= Exercise goal =
Copy the lines of the data word for word, starting at the line that contains "Task: Click the green smooth loss curve chart" and ending at the line that contains "click(x=194, y=144)". Leave the pictures out of your copy.

= Screenshot and document pointing data =
******************************

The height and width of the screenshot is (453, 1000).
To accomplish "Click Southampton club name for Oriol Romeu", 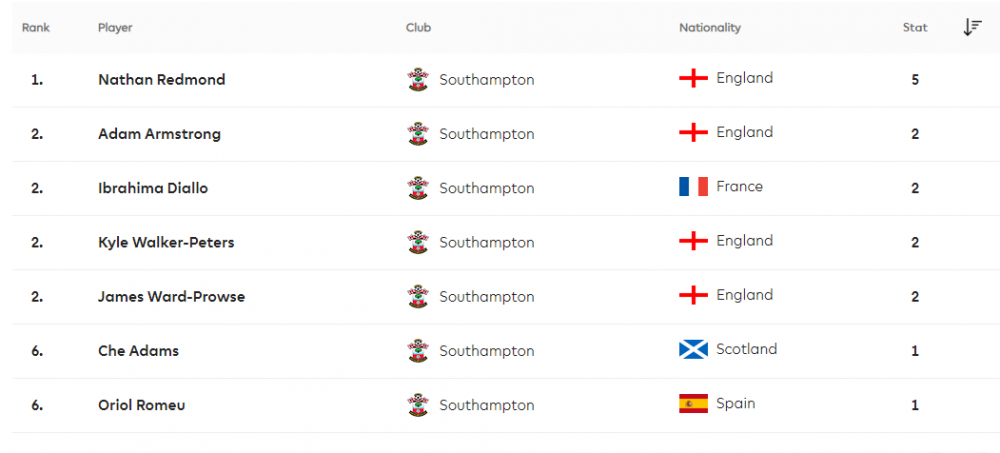I will click(x=486, y=405).
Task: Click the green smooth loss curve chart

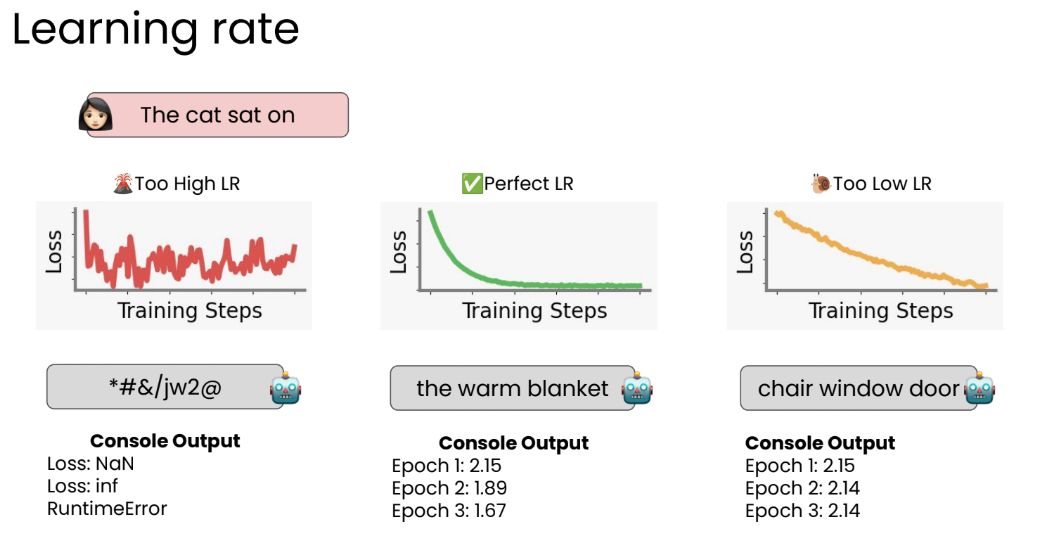Action: click(x=519, y=265)
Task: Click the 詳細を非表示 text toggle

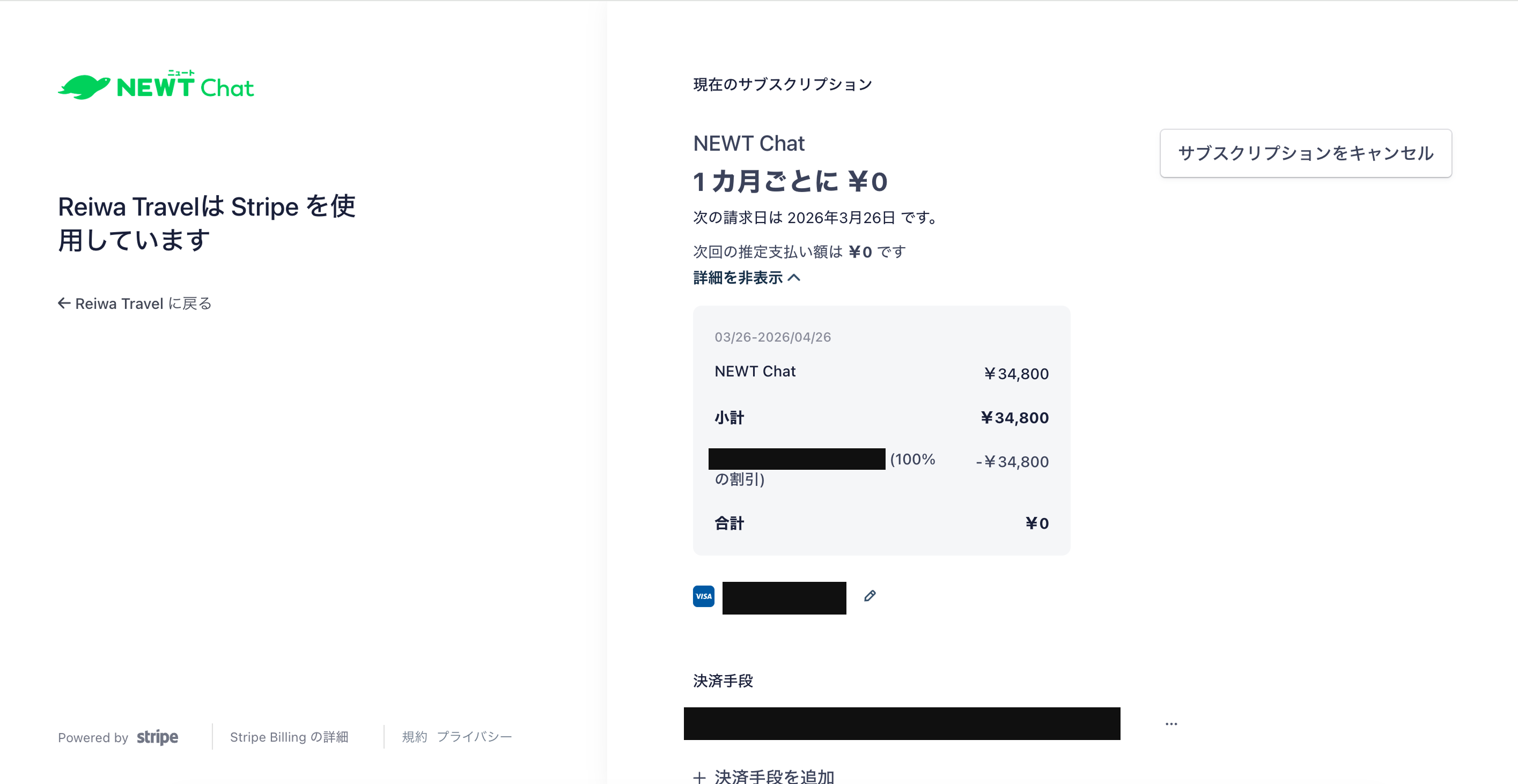Action: click(738, 277)
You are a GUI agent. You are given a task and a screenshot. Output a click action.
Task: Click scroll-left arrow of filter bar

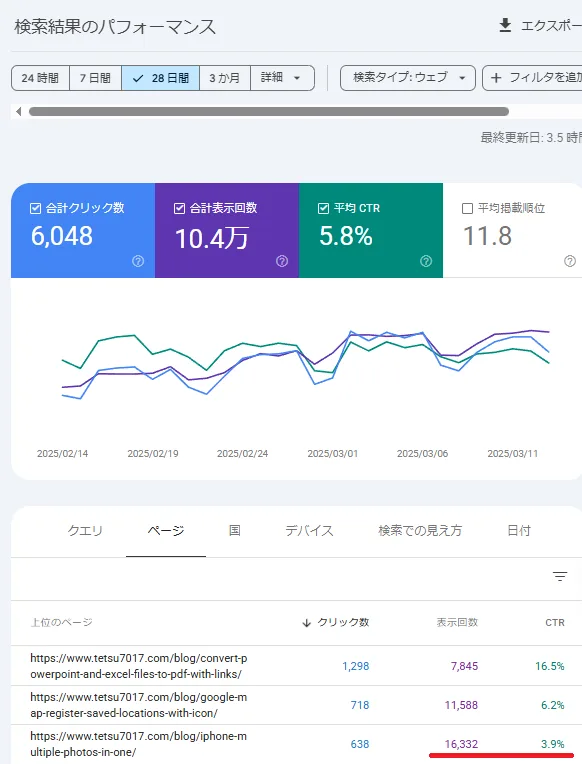point(19,112)
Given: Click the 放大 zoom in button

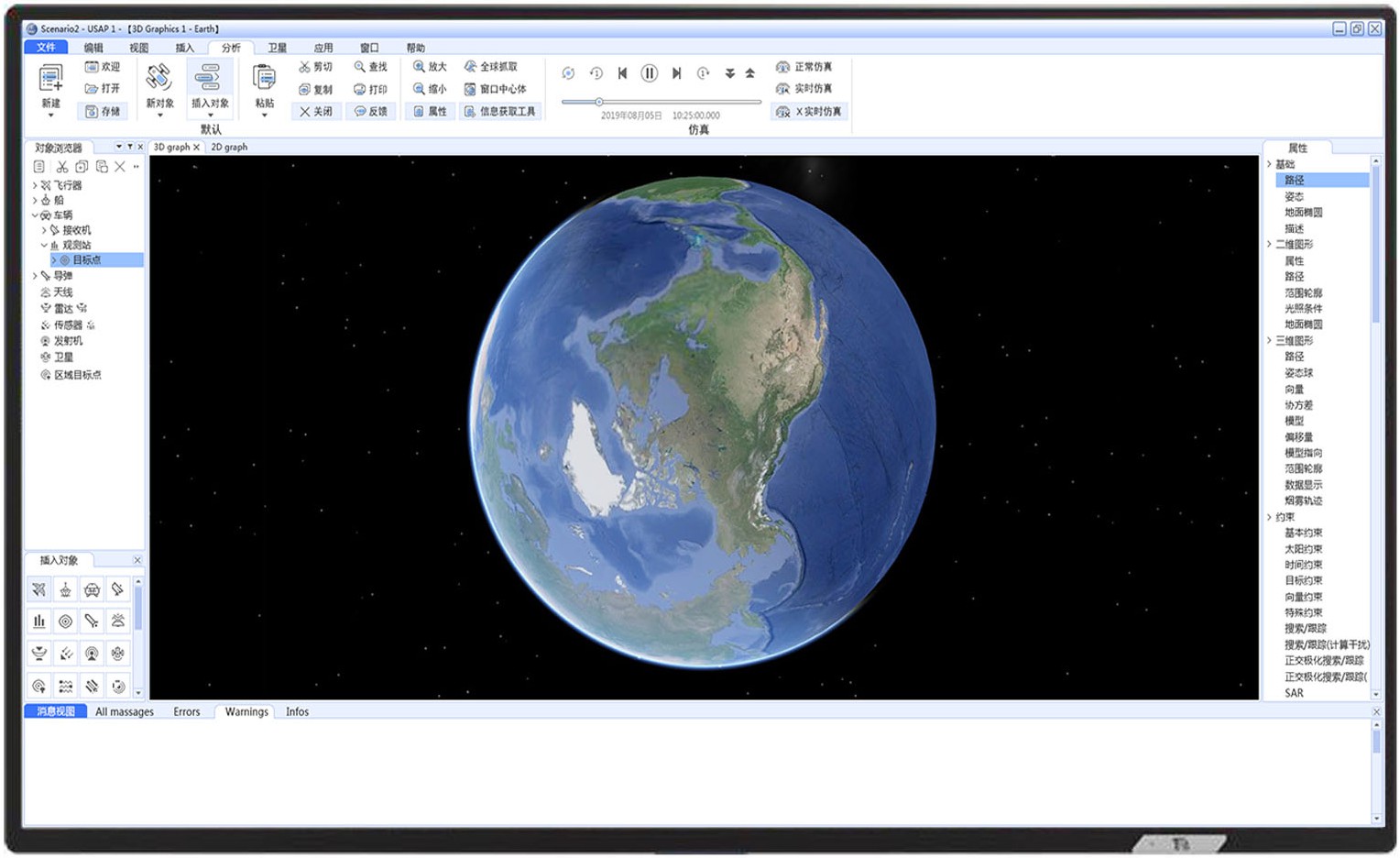Looking at the screenshot, I should [x=429, y=67].
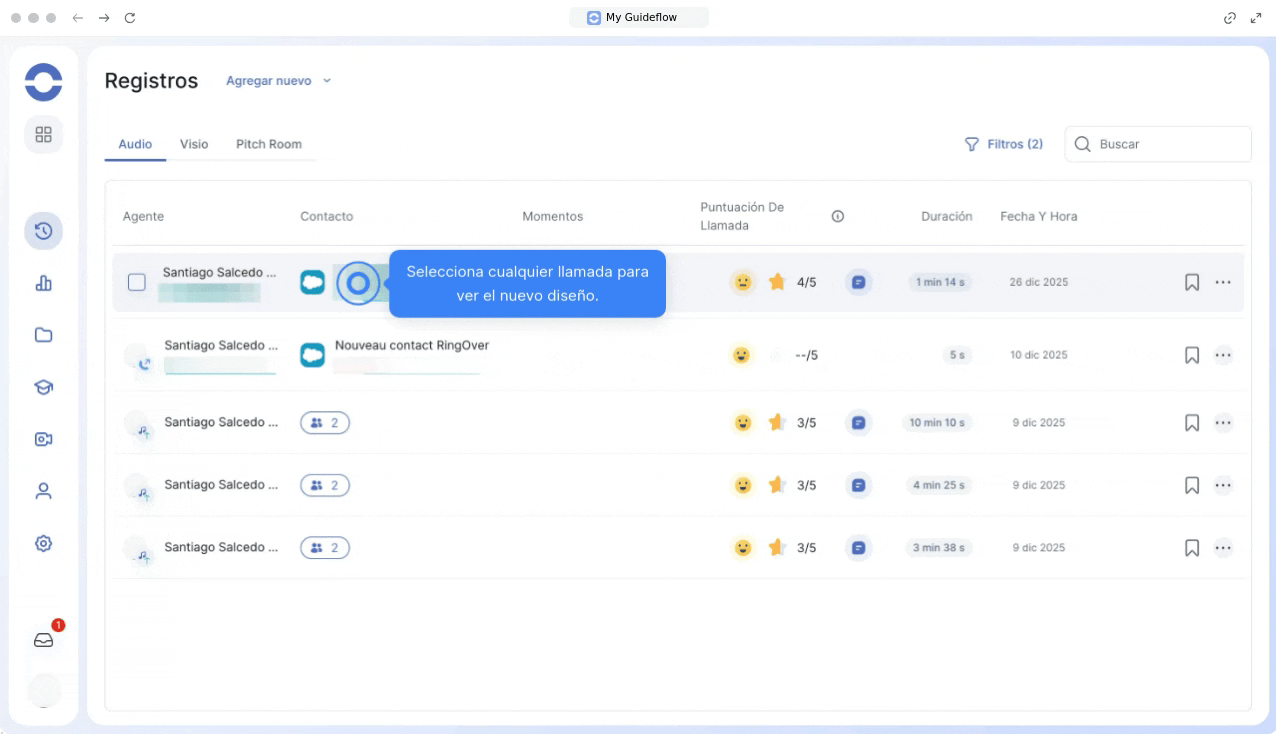Switch to the Visio tab

click(x=194, y=144)
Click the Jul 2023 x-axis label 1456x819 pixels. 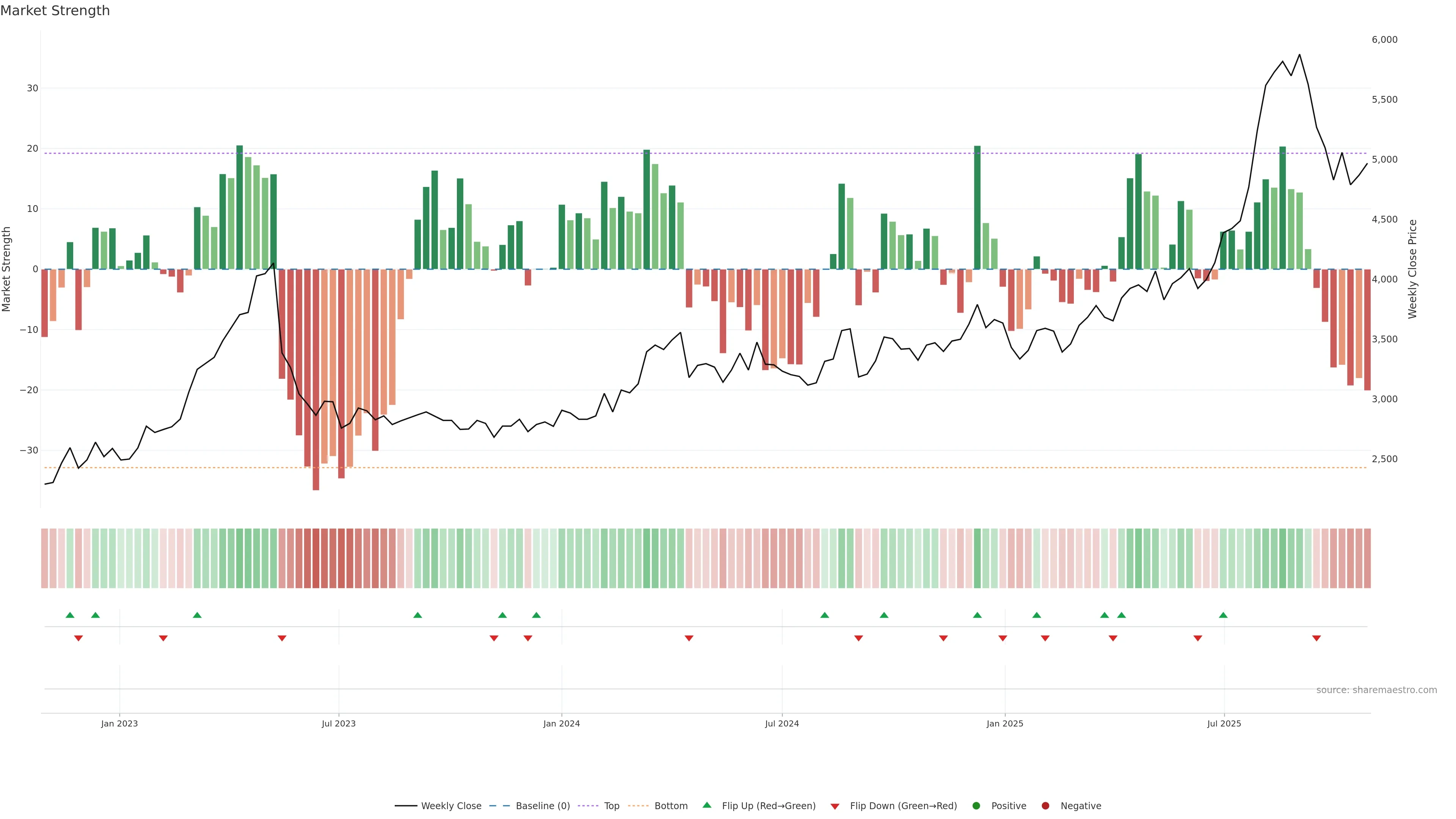[339, 723]
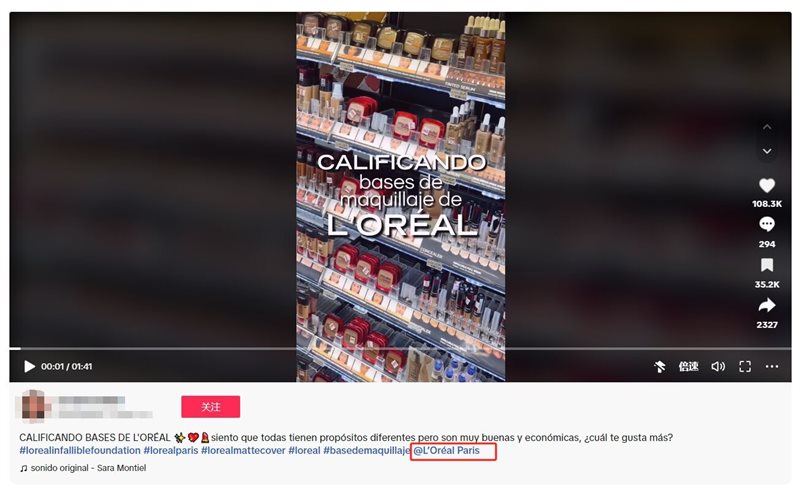Toggle the clean-screen broom icon

click(x=660, y=366)
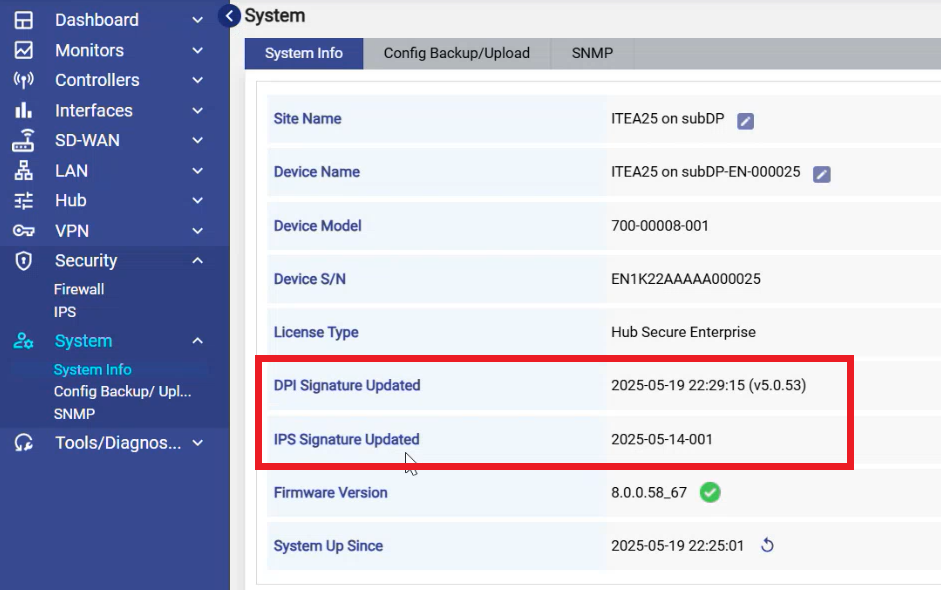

******************************

= Solution to this task =
Task: Click the green smooth loss curve chart

Action: click(x=519, y=265)
Task: Click the 詳細を非表示 text toggle

Action: click(738, 277)
You are a GUI agent. You are given a task and a screenshot. Output a click action.
Task: Click scroll-left arrow of filter bar

point(19,112)
Given: Click the 放大 zoom in button

Looking at the screenshot, I should [x=429, y=67].
Switch to the Visio tab

click(x=194, y=144)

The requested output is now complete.